4 min read By Craig Merry
Gemini XR LiveCaptionsXR AI Spatial Computing SingleShot

Today, I decided to run an experiment after seeing a social media post of examples of Gemini 3 usage in generating single-shot Canvas applications.

I haven’t worked on the Live Captions XR app as a Web offering, rather just as a iOS and Android (with Android XR) app. I didn’t think a web browser would be able to handle the requirements for a minimum, viable user experience.

The Setup

The goal of Live Captions XR is to place captions exactly where the sound is coming from. This requires not just transcribing text, but doing it with incredibly low latency and high accuracy so the text anchors to the speaker in real-time.

I used an iPhone 16 Pro Max with the latest iOS to record the video and input the initial prompts for both Gemini 3 Thinking and Gemini 3 Fast for this test.

I had installed Gemini app on my iPhone 16 Pro Max and had it open to the latest version of the Gemini App.

The Prompt: “Build a XR Web App for Live Captions. Also try to identify humans and where they are so that we can place captions next to the person speaking.”

For this test, I set up a “Canvas” application—a virtual interface floating in my XR space—that pipes audio data to the Gemini API and renders the resulting captions at the estimated coordinates of the sound source.

Results

Gemini 3 Fast Demo:

In this video, the results are pretty close to expectations of a Canvas driven application with more recent expectations of Vibe Coding and LLMs. The experience is a boilerplate application and with some more intensive desktop IDE Vibe Coding, could make it a more pleasing demo.

In XR/VR/AR and closed captioning, latency is the enemy of immersion. If a person speaks and the caption appears 500ms later, the illusion breaks. This is the key component of performance when I test Live Captions XR.

Context and Accuracy: Decent Captioning performing in a quiet environment with minimal background noise. No idea of who is speaking or where they are.

Spatial Feel: The captions are a generic, non-camera perspective in a animated space. The captions are not placed in the correct location.

Gemini 3 Thinking Demo:

This is why I wrote this post: This is next level of Vibe Coding. It’s not just a boilerplate application, it’s a clear next stage level of what’s possible with Vibe Coding and LLMs. I’m very impressed with how well the single-shot was able to compile the requirements cohesively and effectively.
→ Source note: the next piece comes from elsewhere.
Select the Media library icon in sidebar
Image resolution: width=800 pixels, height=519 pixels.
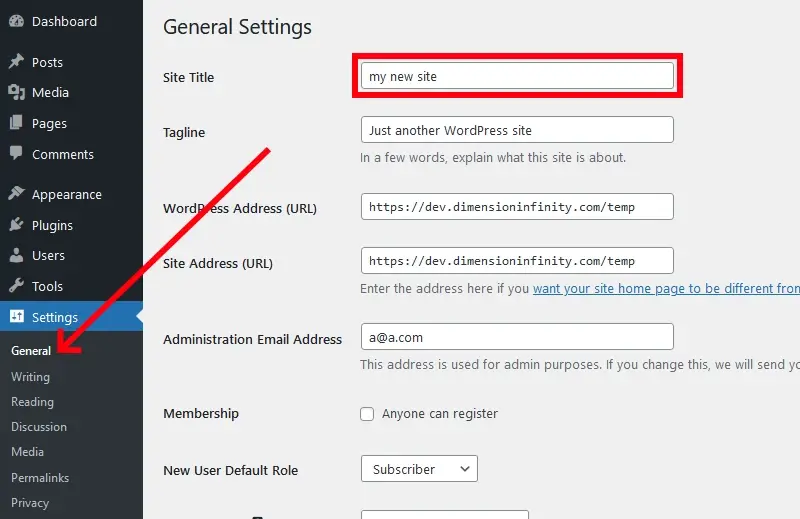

Yes, the app is rough, but the concept is almost there as a complete boilerplate - in the web!

Context and Accuracy: It actually does an admirable job of transcribing the text.

Spatial Feel: The app does attempt to put a captioning box in the frame of the speaker could be but that could just be bias towards whatever microphone it’s utilizing.

Conclusion

Google has completely changed their strategic outlook in the last few years. Earlier this year, the progress that they had made with Gemini 2.5 and derivatives like Gemma 3n were eye-opening. “AI” everywhere and see what the use cases are for consumers was a little bit of a head-scratcher two years ago, but now it’s all seemingly starting to percolate into concrete products with new combinations. Absolutely excited for Google, staffers and those in the ecosystem. I’m definitely rebalancing my research towards Google services when the choice is available.

Future Work

I plan on using this as a initial development platform for the Web version of Live Captions XR. It doesn’t cost anything to use and it’s a great way to demonstrate the potential with a XR headset.